4. Compelling Writing
Your CV should be concise and accurate. So aim for a straightforward style when you elaborate a point. Your end result should be a resume that values meaning over effect.
One temptation for many is to signal expertise through showy or overly technical words. Avoid self-assertive but generic words such as ‘goal-oriented’, ‘competent’, or ‘independent’. By themselves, these words are vague and tend to be disregarded. Don’t assume your assessor to be naive. Instead, let him or her draw the right conclusions based on the actual evidence you present.
On a related note, write with emphasis and precision. State <em>specifically</em> what you did, how you did it, and what impact you achieved. It is not enough to say you ‘assisted’ in a certain function. How did you assist? - by conducting research? - by creating reports? - by chairing meetings? Say it was the latter. You might phrase it as ‘Defined agenda for executive meetings and implemented new reports and voting procedures, tripling the number of decisions and decreasing time consumed by 25%’. What matters is the content of your experience, not the general shape.
The same principle holds in your record of employment.

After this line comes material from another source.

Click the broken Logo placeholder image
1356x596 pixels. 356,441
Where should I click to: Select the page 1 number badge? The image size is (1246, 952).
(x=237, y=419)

Unless your company is a household name, explain briefly what it does. If your former job title is not self-evident, elaborate briefly on your responsibilities. If a former project was more challenging because of, for instance, a tight budget, a skeptical team, or time-constraints, emphasise how you addressed them so that it counts in your favour.
5. Flawless Form
The form of your resume matters more than you may think. Too many gatekeepers are hypersensitive to orthographical slips and inconsistencies, so do not run the risk of being anything less than meticulous.
One thing to insist on is orthography. Do not take a hyphen for a dash. Know that native and proficient English-speakers bristle at seeing American and British spelling rolled into one confused hybrid. Be consistent in the use of single or double quotation marks, italicisation, hyphenation and capitalisation. Often the relevant rule is style-specific, so consult an online dictionary that offers that specificity.
At a visual level, refine your layout. Double-check your indenting, lists, sections, and spacing. The aesthetic quality of your layout will meet scrutinising eyes even before words are processed. The page needs to ‘breathe’ — without looking empty - and to be sensibly used from top to bottom - without overwhelming the eye with a barrage of details.
Stick to a traditional layout and fonts. That means a 9-12 font size against a white background. Be consistent in the use of different sizes, for example for the companies your worked for. Use bold, italic, or underline sparingly. Your CV needs to stand out by virtue of its content, not by its eye-catching form - so refrain from special 'visual' effects.